▼▼▼
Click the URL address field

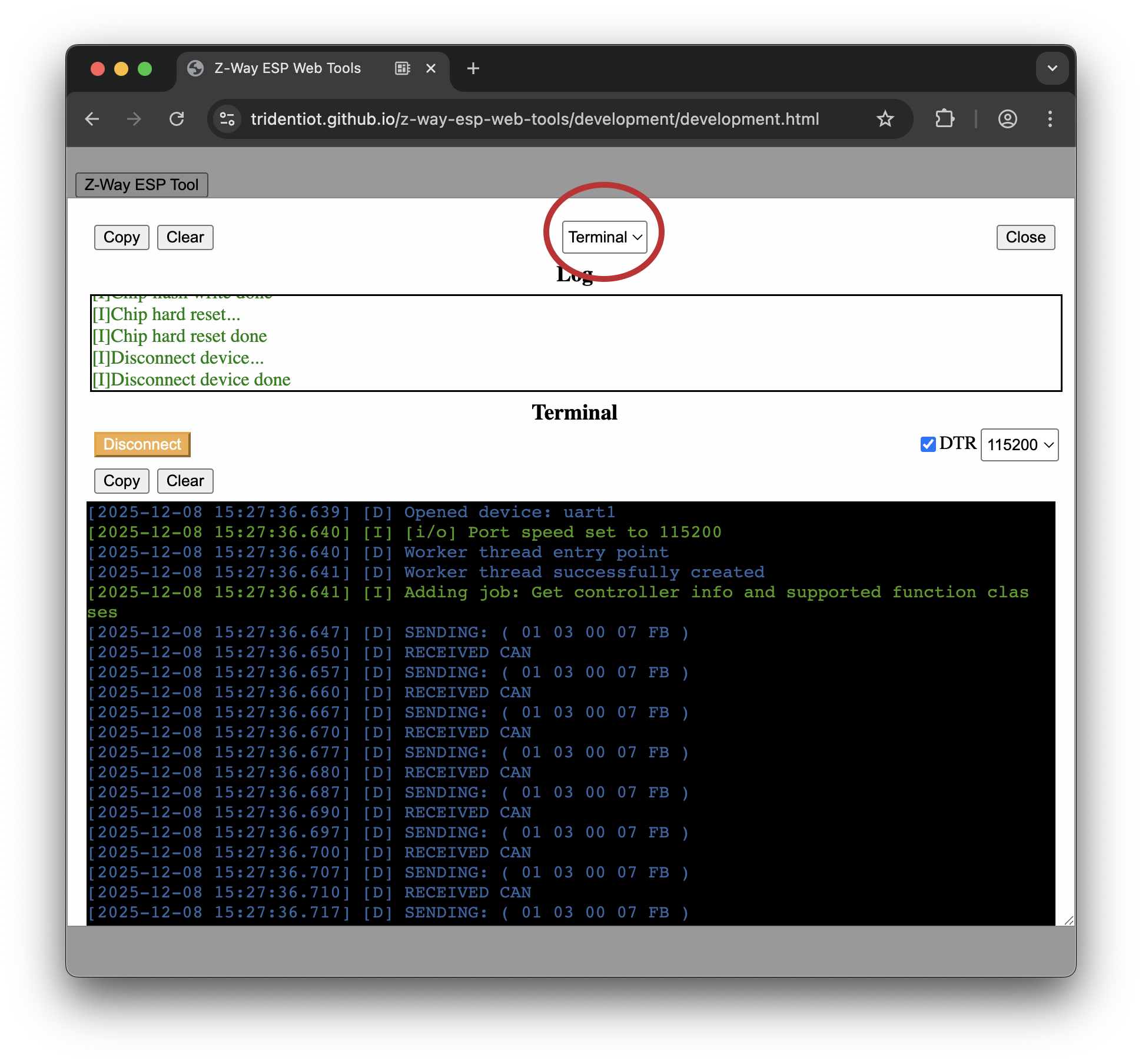pos(535,119)
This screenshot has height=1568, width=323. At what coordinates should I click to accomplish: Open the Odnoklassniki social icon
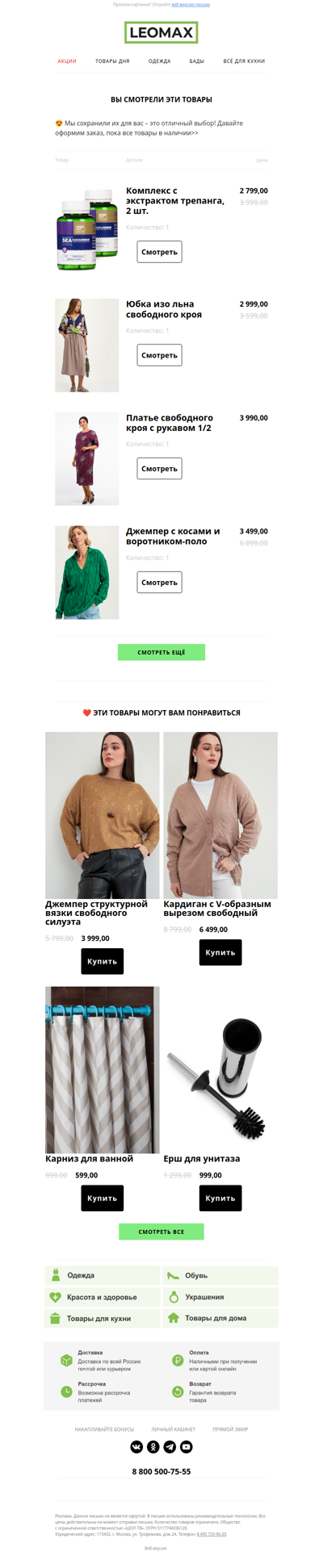[153, 1446]

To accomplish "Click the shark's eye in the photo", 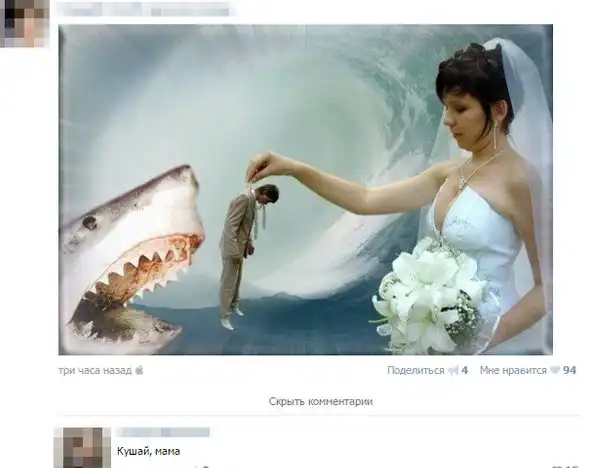I will click(x=90, y=223).
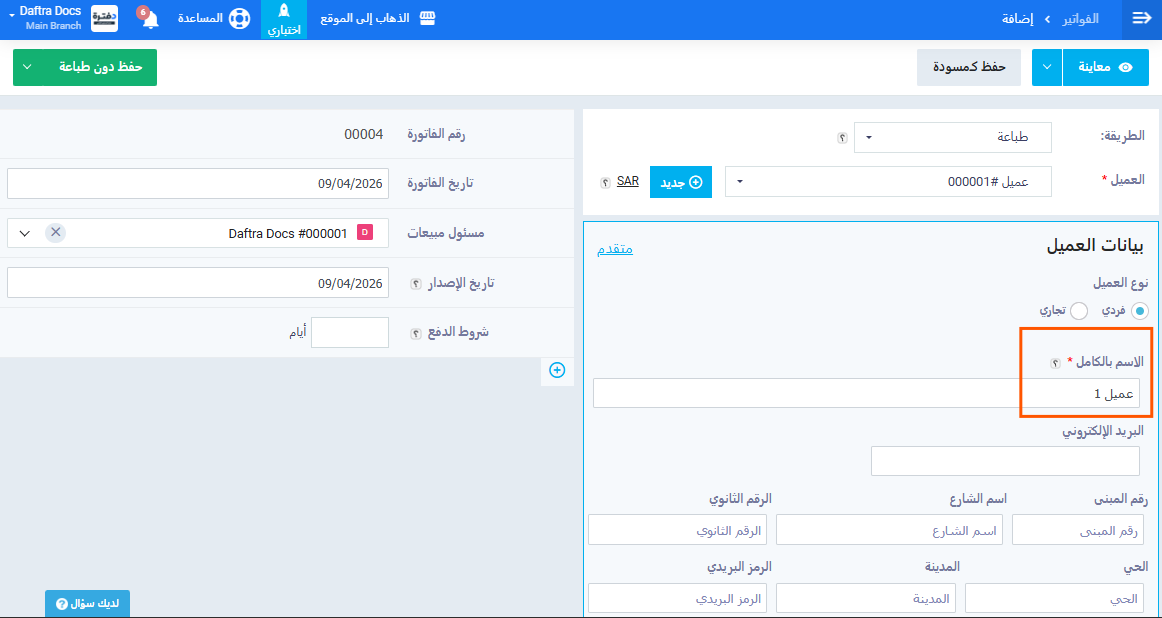Open the advanced client details link
This screenshot has height=618, width=1162.
(615, 249)
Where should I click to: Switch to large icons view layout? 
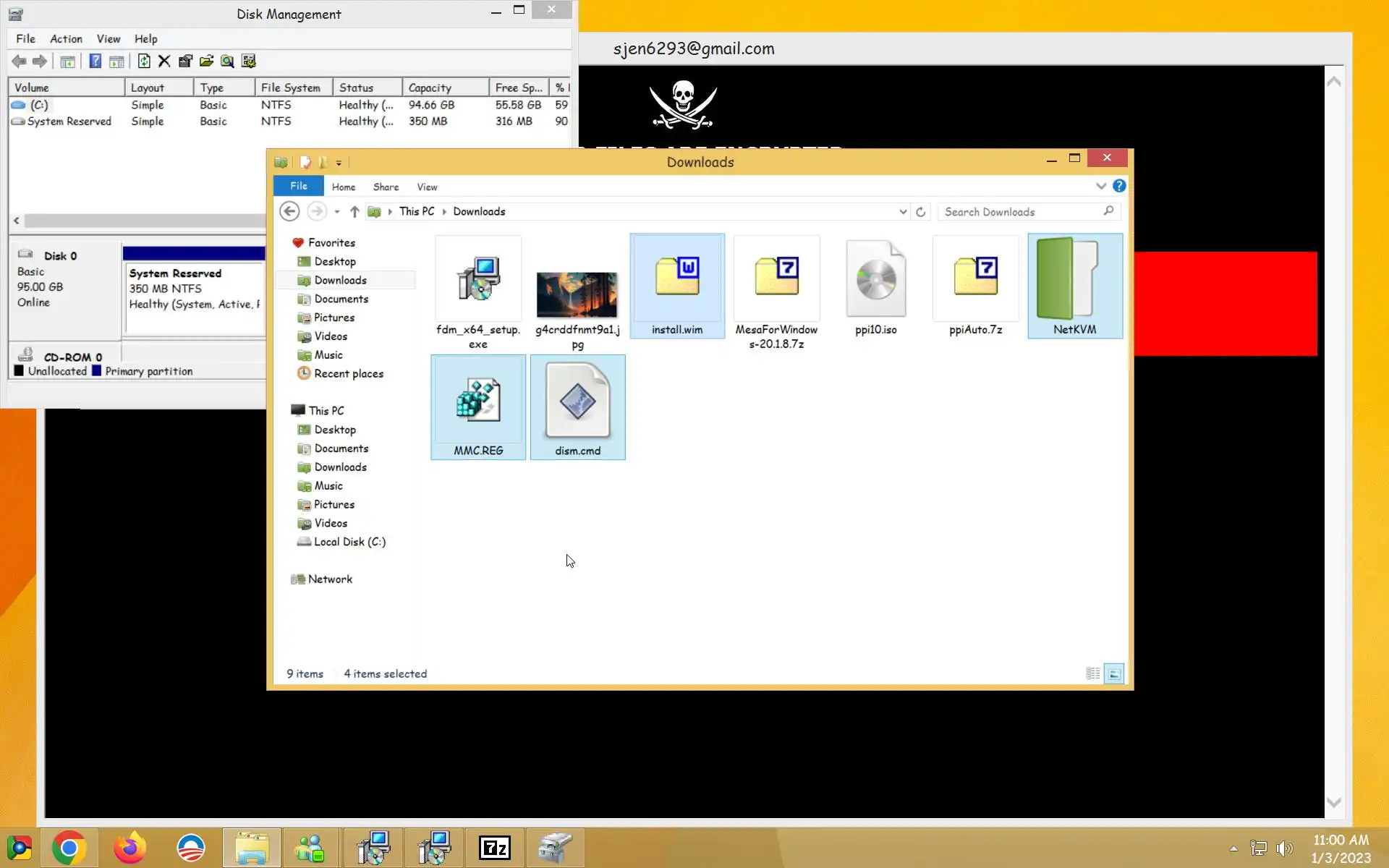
▲▲▲
> **Work to do**
Report every line of the listing that contains the string "width", with case counting.

> **Answer to the problem**
This screenshot has height=1568, width=323. At what coordinates should I click to accomplish: Open the Odnoklassniki social icon
This screenshot has height=618, width=1162.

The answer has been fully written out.